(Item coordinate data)
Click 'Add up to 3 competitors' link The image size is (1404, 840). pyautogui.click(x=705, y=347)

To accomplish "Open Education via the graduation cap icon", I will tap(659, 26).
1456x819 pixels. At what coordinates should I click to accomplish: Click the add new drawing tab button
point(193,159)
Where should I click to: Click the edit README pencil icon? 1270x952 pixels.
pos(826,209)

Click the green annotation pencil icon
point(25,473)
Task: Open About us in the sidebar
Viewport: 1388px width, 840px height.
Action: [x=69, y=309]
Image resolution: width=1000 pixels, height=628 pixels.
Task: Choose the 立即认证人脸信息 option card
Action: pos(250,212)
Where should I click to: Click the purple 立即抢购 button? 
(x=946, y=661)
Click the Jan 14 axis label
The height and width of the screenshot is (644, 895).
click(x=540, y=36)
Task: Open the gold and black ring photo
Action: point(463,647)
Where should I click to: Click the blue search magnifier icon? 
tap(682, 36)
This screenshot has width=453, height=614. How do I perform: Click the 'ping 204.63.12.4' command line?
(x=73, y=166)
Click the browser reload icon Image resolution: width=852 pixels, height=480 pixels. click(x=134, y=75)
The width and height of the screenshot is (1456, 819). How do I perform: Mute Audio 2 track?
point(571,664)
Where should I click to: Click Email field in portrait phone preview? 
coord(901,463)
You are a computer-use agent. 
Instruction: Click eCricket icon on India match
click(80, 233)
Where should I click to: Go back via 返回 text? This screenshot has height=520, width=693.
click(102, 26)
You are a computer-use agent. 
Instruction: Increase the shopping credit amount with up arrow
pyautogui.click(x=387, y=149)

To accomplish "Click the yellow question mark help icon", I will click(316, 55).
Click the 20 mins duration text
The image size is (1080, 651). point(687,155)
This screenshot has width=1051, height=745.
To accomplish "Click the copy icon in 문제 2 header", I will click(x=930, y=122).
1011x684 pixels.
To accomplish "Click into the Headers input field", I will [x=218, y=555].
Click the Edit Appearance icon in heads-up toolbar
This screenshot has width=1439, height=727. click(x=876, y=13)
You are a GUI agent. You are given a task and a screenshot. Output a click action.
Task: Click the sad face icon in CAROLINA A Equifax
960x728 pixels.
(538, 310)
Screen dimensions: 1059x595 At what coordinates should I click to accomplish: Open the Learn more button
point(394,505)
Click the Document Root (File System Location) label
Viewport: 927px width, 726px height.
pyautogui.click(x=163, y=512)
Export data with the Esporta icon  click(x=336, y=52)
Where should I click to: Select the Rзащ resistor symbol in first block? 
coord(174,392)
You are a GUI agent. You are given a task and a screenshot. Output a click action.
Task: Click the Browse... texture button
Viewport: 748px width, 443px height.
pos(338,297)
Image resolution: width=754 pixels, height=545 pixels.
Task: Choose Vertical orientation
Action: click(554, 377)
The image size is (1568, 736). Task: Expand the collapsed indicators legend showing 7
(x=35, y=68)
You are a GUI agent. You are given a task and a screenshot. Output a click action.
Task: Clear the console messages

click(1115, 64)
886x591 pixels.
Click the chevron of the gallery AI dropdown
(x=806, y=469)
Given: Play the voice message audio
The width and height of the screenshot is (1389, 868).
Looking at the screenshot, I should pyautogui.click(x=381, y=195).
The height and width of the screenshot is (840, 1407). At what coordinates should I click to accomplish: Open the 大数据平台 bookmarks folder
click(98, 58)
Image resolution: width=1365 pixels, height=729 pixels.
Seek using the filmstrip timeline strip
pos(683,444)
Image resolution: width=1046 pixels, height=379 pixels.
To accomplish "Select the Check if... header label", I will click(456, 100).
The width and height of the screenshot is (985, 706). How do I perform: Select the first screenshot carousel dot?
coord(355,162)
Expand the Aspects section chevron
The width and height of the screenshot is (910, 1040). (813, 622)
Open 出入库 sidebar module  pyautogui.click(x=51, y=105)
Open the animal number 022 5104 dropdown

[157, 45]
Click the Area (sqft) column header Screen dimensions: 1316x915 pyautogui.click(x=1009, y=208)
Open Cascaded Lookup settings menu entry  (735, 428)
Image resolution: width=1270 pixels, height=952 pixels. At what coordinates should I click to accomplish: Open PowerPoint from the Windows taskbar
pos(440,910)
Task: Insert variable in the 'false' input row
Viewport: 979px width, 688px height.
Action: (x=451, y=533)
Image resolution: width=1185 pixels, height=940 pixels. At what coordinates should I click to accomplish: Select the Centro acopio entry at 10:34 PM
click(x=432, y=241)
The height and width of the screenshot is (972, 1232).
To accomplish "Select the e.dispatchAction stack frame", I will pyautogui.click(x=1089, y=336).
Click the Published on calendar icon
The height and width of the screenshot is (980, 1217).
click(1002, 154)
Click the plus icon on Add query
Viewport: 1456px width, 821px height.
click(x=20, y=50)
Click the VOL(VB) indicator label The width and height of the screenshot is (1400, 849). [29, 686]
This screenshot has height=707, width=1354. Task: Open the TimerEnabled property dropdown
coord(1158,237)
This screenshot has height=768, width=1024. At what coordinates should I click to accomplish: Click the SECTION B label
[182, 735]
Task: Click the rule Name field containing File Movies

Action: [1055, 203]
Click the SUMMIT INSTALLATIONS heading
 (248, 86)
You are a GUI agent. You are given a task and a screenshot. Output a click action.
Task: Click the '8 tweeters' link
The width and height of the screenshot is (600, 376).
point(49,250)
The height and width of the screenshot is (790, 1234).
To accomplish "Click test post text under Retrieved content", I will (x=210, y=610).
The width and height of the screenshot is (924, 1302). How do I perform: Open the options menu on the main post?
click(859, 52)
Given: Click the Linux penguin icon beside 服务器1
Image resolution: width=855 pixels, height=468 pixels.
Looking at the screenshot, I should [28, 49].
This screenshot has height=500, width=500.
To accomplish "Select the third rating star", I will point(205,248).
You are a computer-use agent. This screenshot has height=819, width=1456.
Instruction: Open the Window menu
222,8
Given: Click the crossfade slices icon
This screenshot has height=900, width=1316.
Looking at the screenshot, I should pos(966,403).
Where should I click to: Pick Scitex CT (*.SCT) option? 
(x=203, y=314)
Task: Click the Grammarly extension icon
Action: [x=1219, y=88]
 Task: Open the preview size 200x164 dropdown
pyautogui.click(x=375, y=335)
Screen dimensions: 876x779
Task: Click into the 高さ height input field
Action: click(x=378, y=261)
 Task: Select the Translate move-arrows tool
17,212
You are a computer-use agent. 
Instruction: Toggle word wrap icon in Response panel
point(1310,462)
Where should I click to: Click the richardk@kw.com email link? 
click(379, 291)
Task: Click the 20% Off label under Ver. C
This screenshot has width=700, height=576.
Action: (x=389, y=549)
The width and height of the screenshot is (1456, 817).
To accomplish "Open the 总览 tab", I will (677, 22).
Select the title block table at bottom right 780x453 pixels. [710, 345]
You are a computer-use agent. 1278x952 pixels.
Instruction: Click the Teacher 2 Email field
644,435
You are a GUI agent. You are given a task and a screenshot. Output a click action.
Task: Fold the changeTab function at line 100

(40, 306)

**Requirements:** Give the lines of the data above, from the line with "will click(316, 55)." to the line with "pyautogui.click(x=163, y=512)", both included, as a JSON list of strings with one string per line. Leave out blank lines.

**Answer to this task:**
[
  "To accomplish \"Click the yellow question mark help icon\", I will click(316, 55).",
  "Click the 20 mins duration text",
  "The image size is (1080, 651). point(687,155)",
  "This screenshot has width=1051, height=745.",
  "To accomplish \"Click the copy icon in 문제 2 header\", I will click(x=930, y=122).",
  "1011x684 pixels.",
  "To accomplish \"Click into the Headers input field\", I will [x=218, y=555].",
  "Click the Edit Appearance icon in heads-up toolbar",
  "This screenshot has width=1439, height=727. click(x=876, y=13)",
  "You are a GUI agent. You are given a task and a screenshot. Output a click action.",
  "Task: Click the sad face icon in CAROLINA A Equifax",
  "960x728 pixels.",
  "(538, 310)",
  "Screen dimensions: 1059x595 At what coordinates should I click to accomplish: Open the Learn more button",
  "point(394,505)",
  "Click the Document Root (File System Location) label",
  "Viewport: 927px width, 726px height.",
  "pyautogui.click(x=163, y=512)"
]